**The problem**
Print the lines from the line with "Open the [See" up to and including the line with "The width and", reproducing them exactly.

**Data shown**
——————————

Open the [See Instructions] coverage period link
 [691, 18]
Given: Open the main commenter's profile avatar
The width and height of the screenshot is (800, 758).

——————————

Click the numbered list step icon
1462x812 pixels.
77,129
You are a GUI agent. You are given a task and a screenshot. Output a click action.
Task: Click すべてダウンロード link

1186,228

——————————

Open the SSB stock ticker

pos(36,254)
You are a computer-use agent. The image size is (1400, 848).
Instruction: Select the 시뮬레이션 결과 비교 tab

——————————

**Task response**
Open the [See Instructions] coverage period link
 [691, 18]
Given: Open the main commenter's profile avatar
The width and height of the screenshot is (800, 758).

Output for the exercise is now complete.